**WHAT NEEDS TO BE DONE:** Copy the data exactly from the line that contains "Collapse the This" through the line that contains "Task: Select the cell showing 3.141592654", keeping both end lines and leaving out everything else.
━━━━━━━━
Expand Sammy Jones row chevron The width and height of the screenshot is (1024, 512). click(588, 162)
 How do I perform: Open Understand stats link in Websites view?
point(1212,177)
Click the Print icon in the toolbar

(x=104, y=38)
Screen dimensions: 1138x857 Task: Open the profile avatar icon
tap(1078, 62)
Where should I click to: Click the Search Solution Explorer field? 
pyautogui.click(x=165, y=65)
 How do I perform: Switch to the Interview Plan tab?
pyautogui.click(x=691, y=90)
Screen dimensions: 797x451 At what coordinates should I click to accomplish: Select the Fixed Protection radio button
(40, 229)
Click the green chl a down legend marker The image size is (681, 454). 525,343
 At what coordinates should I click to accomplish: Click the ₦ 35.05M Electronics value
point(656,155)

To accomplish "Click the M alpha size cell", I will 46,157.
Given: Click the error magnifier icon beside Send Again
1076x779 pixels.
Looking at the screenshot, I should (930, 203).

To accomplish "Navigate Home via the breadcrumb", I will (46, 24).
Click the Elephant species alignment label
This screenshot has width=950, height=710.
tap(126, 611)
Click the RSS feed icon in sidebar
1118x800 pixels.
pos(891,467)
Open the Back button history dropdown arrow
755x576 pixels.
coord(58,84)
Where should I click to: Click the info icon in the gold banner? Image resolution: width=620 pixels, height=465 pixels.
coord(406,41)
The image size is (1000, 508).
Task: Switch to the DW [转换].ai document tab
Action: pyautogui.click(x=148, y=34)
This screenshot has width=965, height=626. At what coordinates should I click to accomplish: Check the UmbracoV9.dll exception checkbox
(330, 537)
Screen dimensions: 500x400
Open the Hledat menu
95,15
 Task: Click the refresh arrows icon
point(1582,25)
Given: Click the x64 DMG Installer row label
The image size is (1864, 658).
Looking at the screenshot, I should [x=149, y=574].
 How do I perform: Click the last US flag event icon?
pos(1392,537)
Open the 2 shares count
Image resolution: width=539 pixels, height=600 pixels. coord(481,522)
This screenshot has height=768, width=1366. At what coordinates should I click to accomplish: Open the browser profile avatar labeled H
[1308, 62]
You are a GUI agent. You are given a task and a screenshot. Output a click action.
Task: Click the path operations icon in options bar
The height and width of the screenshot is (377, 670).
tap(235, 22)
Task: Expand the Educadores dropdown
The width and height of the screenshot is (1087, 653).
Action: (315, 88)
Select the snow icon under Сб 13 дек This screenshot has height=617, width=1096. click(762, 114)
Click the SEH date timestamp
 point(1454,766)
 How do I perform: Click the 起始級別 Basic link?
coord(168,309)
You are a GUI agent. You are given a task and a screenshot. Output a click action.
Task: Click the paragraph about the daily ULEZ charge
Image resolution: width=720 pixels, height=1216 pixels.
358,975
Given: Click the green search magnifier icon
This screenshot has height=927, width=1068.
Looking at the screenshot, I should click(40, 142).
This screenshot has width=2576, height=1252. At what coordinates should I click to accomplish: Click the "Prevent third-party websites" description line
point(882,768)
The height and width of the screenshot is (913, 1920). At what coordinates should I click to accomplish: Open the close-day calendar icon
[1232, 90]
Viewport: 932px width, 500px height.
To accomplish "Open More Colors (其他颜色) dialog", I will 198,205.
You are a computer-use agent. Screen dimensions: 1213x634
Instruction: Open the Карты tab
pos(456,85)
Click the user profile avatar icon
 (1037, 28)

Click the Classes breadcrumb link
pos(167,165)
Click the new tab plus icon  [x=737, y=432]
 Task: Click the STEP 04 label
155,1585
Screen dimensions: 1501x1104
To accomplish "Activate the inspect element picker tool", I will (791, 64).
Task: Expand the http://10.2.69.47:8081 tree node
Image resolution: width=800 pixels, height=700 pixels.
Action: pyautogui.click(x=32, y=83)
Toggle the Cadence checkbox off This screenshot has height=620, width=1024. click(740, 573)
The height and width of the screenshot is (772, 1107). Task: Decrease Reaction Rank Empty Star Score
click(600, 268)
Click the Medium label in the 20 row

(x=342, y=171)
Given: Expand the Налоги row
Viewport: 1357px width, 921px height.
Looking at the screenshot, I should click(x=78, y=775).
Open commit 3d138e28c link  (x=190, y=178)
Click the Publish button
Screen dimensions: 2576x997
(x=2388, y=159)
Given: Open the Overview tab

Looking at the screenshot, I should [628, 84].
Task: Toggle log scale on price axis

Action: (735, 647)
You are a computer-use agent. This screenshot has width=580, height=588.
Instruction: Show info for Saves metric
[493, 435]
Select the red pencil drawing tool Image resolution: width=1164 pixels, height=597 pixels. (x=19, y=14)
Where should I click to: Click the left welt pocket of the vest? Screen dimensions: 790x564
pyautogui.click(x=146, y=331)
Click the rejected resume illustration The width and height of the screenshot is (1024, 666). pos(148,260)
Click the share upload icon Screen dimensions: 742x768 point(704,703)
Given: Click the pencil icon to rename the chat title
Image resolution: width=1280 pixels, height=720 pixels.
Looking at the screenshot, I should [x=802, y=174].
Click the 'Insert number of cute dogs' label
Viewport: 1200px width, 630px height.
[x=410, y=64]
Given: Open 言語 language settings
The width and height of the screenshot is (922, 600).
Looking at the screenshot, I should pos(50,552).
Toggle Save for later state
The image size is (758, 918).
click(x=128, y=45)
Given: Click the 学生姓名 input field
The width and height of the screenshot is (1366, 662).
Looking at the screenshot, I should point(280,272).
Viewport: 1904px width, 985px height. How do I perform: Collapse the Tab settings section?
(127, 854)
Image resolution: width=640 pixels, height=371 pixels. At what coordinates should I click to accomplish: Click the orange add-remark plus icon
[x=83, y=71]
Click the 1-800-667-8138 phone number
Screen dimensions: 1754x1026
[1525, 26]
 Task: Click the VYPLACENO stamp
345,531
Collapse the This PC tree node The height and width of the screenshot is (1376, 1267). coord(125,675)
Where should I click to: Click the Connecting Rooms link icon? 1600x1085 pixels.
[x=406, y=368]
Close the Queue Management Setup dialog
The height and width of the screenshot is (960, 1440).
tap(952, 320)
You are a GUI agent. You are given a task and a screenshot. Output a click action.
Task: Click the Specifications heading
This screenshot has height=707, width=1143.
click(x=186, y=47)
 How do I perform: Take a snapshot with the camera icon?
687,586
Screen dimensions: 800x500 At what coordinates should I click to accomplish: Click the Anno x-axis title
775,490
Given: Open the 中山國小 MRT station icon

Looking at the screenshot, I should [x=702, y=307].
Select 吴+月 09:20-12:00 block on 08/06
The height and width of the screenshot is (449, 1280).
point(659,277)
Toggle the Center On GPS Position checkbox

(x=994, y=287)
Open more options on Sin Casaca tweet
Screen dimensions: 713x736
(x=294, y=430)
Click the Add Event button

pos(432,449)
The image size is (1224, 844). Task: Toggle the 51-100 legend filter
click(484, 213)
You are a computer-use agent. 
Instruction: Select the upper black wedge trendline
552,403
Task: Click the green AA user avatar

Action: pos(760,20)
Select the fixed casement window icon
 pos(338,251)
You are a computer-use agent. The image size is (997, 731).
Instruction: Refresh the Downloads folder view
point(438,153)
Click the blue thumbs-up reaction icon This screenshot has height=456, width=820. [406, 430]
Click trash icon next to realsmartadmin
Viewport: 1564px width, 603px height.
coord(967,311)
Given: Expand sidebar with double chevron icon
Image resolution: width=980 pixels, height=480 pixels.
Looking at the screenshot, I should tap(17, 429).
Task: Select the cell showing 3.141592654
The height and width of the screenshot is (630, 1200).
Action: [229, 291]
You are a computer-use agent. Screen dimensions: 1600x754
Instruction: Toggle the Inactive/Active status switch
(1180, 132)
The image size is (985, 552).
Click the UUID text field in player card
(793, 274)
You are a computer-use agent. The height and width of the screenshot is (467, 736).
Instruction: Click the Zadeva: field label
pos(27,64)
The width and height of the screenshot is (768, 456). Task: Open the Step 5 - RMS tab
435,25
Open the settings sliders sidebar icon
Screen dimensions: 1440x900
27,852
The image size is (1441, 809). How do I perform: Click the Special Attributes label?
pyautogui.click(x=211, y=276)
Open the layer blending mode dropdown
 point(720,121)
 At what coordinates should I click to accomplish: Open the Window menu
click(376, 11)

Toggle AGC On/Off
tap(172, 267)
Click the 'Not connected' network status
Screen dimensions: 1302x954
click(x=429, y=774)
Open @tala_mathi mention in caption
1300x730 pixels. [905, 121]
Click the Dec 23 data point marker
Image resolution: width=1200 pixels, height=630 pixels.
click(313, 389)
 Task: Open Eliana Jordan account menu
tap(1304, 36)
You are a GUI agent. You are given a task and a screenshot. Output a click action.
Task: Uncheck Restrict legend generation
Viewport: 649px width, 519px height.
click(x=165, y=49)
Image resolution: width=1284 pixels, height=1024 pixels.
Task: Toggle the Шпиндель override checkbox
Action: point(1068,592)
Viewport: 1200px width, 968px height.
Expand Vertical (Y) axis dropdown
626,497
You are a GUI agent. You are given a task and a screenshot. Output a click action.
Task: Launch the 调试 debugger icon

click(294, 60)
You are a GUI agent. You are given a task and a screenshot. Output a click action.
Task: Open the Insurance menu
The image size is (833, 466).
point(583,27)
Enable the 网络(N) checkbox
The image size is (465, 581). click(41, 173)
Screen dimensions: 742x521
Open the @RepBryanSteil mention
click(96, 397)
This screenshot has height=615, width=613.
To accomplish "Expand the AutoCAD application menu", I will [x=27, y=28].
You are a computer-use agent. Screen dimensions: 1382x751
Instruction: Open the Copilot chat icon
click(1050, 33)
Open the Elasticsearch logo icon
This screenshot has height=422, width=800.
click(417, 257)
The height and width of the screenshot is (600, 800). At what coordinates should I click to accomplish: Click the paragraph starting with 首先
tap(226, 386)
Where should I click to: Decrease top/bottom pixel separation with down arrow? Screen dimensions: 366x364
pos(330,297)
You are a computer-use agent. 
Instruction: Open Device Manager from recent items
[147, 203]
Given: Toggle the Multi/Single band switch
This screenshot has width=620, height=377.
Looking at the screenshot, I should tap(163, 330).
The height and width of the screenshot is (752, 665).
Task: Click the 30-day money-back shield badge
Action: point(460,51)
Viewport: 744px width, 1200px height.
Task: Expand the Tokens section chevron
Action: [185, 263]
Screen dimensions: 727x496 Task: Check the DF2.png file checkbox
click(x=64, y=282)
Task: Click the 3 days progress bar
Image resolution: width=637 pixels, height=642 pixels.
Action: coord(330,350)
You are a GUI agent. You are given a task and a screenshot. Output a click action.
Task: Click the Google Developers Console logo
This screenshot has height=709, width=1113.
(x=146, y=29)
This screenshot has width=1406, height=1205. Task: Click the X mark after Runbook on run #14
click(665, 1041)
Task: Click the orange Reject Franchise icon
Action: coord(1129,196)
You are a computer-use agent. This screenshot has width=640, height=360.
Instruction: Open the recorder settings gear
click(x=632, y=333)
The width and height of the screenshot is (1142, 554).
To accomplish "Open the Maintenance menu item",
━━━━━━━━
**EXERCISE ANSWER:**
Collapse the This PC tree node The height and width of the screenshot is (1376, 1267). coord(125,675)
Where should I click to: Click the Connecting Rooms link icon? 1600x1085 pixels.
[x=406, y=368]
Close the Queue Management Setup dialog
The height and width of the screenshot is (960, 1440).
tap(952, 320)
You are a GUI agent. You are given a task and a screenshot. Output a click action.
Task: Click the Specifications heading
This screenshot has height=707, width=1143.
click(x=186, y=47)
 How do I perform: Take a snapshot with the camera icon?
687,586
Screen dimensions: 800x500 At what coordinates should I click to accomplish: Click the Anno x-axis title
775,490
Given: Open the 中山國小 MRT station icon

Looking at the screenshot, I should [x=702, y=307].
Select 吴+月 09:20-12:00 block on 08/06
The height and width of the screenshot is (449, 1280).
point(659,277)
Toggle the Center On GPS Position checkbox

(x=994, y=287)
Open more options on Sin Casaca tweet
Screen dimensions: 713x736
(x=294, y=430)
Click the Add Event button

pos(432,449)
The image size is (1224, 844). Task: Toggle the 51-100 legend filter
click(484, 213)
You are a computer-use agent. 
Instruction: Select the upper black wedge trendline
552,403
Task: Click the green AA user avatar

Action: pos(760,20)
Select the fixed casement window icon
 pos(338,251)
You are a computer-use agent. The image size is (997, 731).
Instruction: Refresh the Downloads folder view
point(438,153)
Click the blue thumbs-up reaction icon This screenshot has height=456, width=820. [406, 430]
Click trash icon next to realsmartadmin
Viewport: 1564px width, 603px height.
coord(967,311)
Given: Expand sidebar with double chevron icon
Image resolution: width=980 pixels, height=480 pixels.
Looking at the screenshot, I should tap(17, 429).
Task: Select the cell showing 3.141592654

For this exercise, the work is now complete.